* [What is needed] Nothing but the lines from the one containing "Click the speaker icon on Mute button" to the end of the data should be copied, exactly, and the pictures stay out.

* [Data supplied]
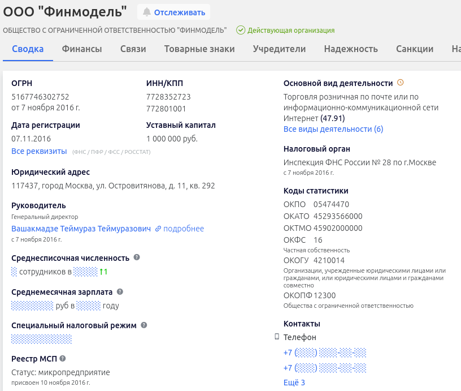461x391 pixels.
Task: Click the question icon beside Реестр МСП
Action: 63,358
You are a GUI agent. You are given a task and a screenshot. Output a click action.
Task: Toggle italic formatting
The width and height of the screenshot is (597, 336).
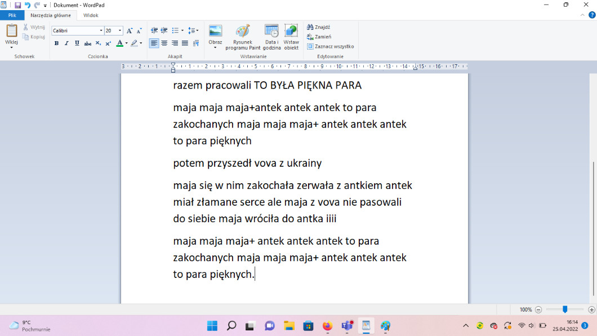pos(66,43)
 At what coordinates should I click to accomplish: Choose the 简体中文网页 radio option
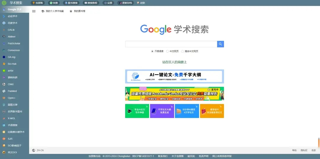pos(183,51)
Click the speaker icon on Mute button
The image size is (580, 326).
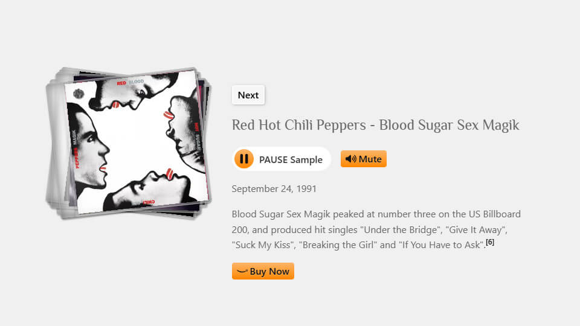(350, 159)
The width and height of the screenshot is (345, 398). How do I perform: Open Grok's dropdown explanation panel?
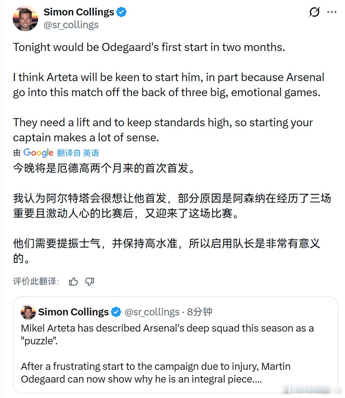click(x=315, y=12)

* [Answer to this problem]
Click the speaker icon on Mute button
The image size is (580, 326).
(350, 159)
The width and height of the screenshot is (345, 398). How do I perform: Open Grok's dropdown explanation panel?
click(x=315, y=12)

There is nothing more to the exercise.